Carbon Border Tax: What Would a Carbon Tariff Achieve?
Climate change is a global issue and solving it requires global action. However, most policymaking authority lies with national governments. One challenge facing domestic policymakers is carbon leakage, which occurs when a jurisdiction imposes an emissions reduction policy, but companies move operations to another, less regulated jurisdiction. The result is economic pain for the regulated jurisdiction with no net reduction in global emissions.
Leakage is a real concern, although it only explains a small share of emissions reduction in regulated countries. Sens. Kevin Cramer (R-ND) and Christopher Coons (D-DE) have recently introduced a bill laying the groundwork for a possible solution to the problem: a tax on the carbon content of imports. But it falls short of the optimal approach in several ways.
The bill, known as the “Prove It Act,” would commission a Department of Energy study on the emissions contents of certain imported goods, particularly iron, steel, and other energy- or carbon-intensive products. The results of the study could form the basis for a carbon border fee or polluter import fee, which would tax high-emission imports.
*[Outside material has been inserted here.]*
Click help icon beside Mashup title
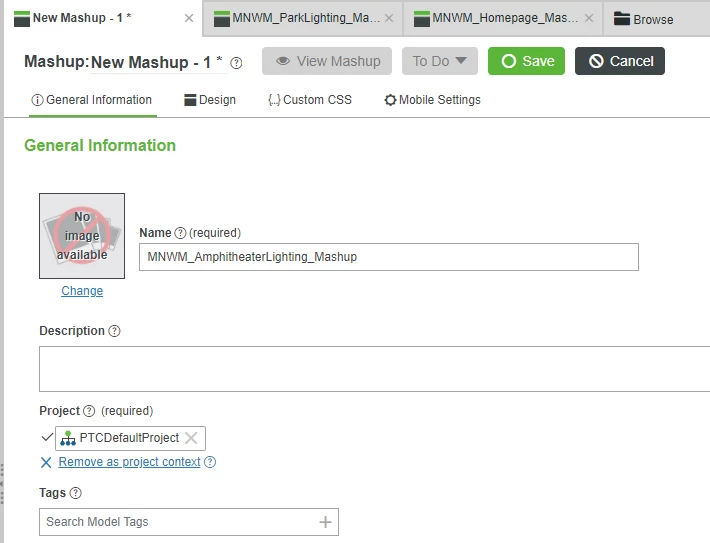710x543 pixels. click(236, 62)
Proponents claim that the policy would constitute a “carbon border adjustment,” but that is a misconception. A border adjustment is a component of a tax on domestic consumption, which taxes imports and exempts exports. In the context of carbon emissions, a border adjustment would exempt emissions associated with exports and tax emissions associated with imports.
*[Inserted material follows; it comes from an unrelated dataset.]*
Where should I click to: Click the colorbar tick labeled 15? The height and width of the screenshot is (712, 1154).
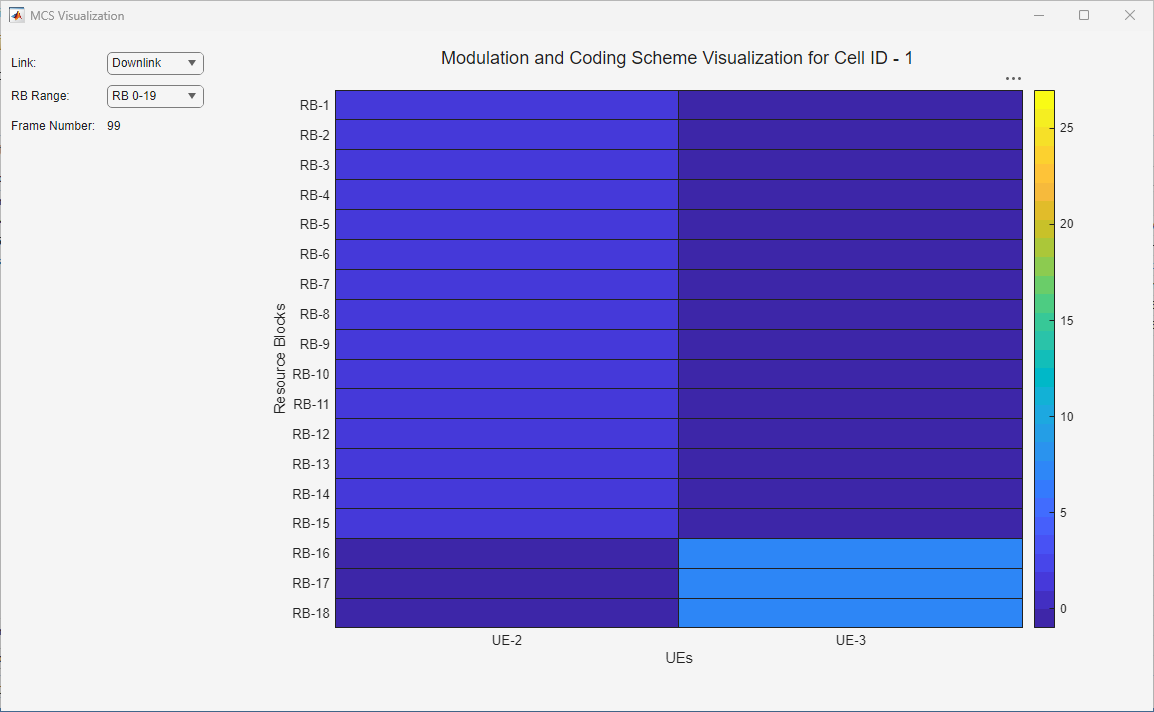point(1066,320)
Produced Domestically | Produced Abroad | |
---|---|---|
Consumed Domestically | Taxed | Taxed |
Consumed Abroad | Not Taxed | Not Taxed |
Source: Alex Muresianu and Sean Bray, “Carbon Taxes in the Global Market: Changes on the Way?,” Tax Foundation, Jun. 27, 2022, |
A border adjustment shifts the burden of a carbon tax from domestic production emissions to domestic consumption emissions. The border tax proposal from Sens. Cramer and Coons is not a border adjustment—it is a tariff on emissions from imports with no corresponding tax on goods produced and consumed domestically.
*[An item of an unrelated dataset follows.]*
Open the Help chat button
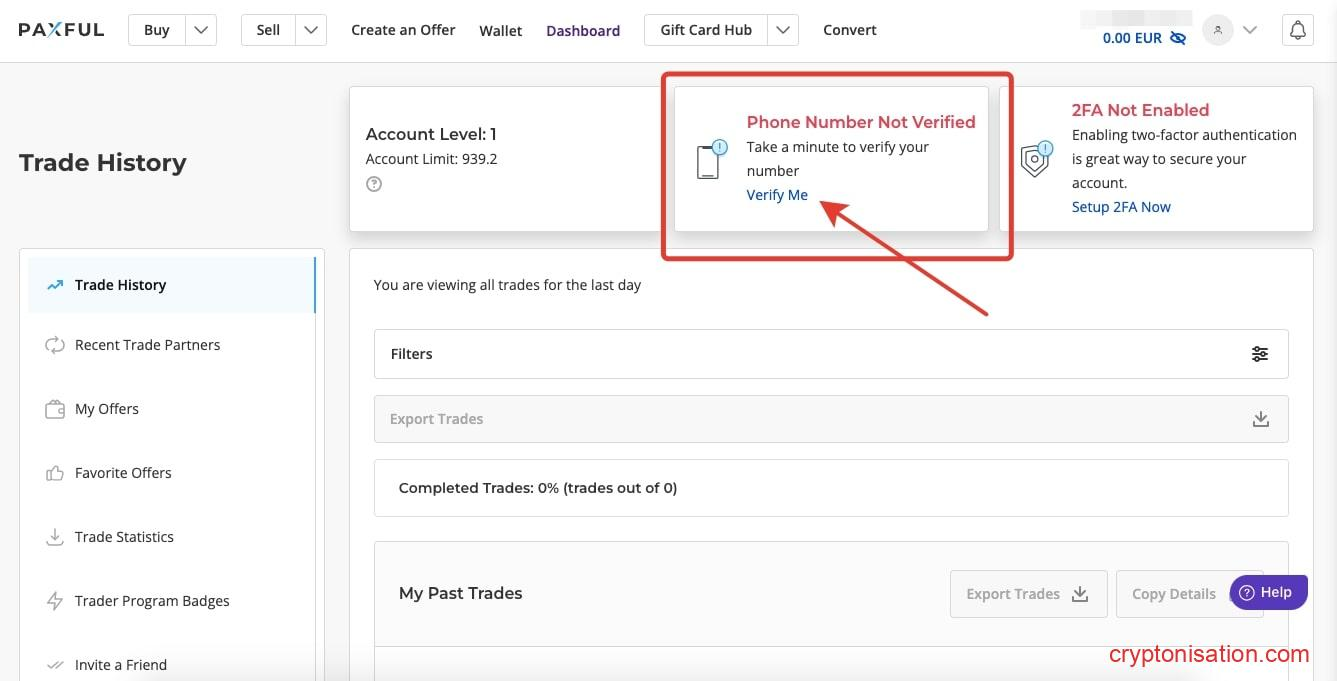1337x681 pixels. [x=1266, y=592]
Produced Domestically | Produced Abroad | |
---|---|---|
Consumed Domestically | Not Taxed | Taxed |
Consumed Abroad | Not Taxed | Not Taxed |
Source: Alex Muresianu and Sean Bray, “Carbon Taxes in the Global Market: Changes on the Way?,” Tax Foundation, Jun. 27, 2022, |
The defense of the policy on these terms is that the United States has an implicit carbon price, thanks to regulations aimed at reducing carbon emissions, and that a border tax would simply make the implicit price explicit on imported goods. Estimating the United States’ implicit carbon price is a fraught process, as different sectors and different states also face a variety of different emissions reduction policies. Even taking the implicit carbon price argument for granted, the border tax does not include an exemption for exports, so it is still not a border adjustment.
Produced Domestically | Produced Abroad | |
---|---|---|
Consumed Domestically | Taxed (implicitly through regulations) | Taxed |
Consumed Abroad | Taxed (implicitly through regulations) | Not Taxed |
Source: Alex Muresianu and Sean Bray, “Carbon Taxes in the Global Market: Changes on the Way?,” Tax Foundation, Jun. 27, 2022, |
The border tax would make U.S.-produced goods more competitive in domestic markets relative to imports from high-carbon countries. As a result, the tax could reduce domestic consumption-based emissions on the margin. That could translate to a marginal reduction in foreign production-based emissions.
But the idea that the carbon tariff would incentivize countries like China to dramatically reduce their carbon emissions is dubious. In 2017, Chinese exports to the United States were associated with 288 megatons of CO2 emissions. Undeniably, that is a substantial amount, roughly equivalent to the total carbon emissions of Thailand in 2022. But in the context of China, it is a drop in the bucket. In 2017, China produced more than 10 billion tons of CO2, meaning that Chinese exports to the United States accounted for less than 3 percent of China’s carbon emissions.
The carbon border tariff would stop short of capturing even that 3 percent of Chinese carbon emissions. The tariff would only apply to certain carbon-intensive goods, rather than all emissions involved in the production of all imports. Administering a carbon tariff is more challenging than administering a domestic carbon tax because under a domestic carbon tax, it is possible to tax fossil fuel emissions upstream (where fossil fuels are originally produced) at a low administrative cost. Conversely, it is impossible for the United States to tax upstream carbon emissions in a foreign jurisdiction. Instead, administrators must undertake the imperfect and difficult process of estimating the emissions content of a finished good.
A carbon tariff is not nothing in terms of addressing either international carbon emissions or American competitiveness with more polluting economies. And a study to assess the emissions content of imports would be useful for policymakers looking to design a more comprehensive carbon tax that featured a border adjustment. But the policy at hand falls well short of that ideal.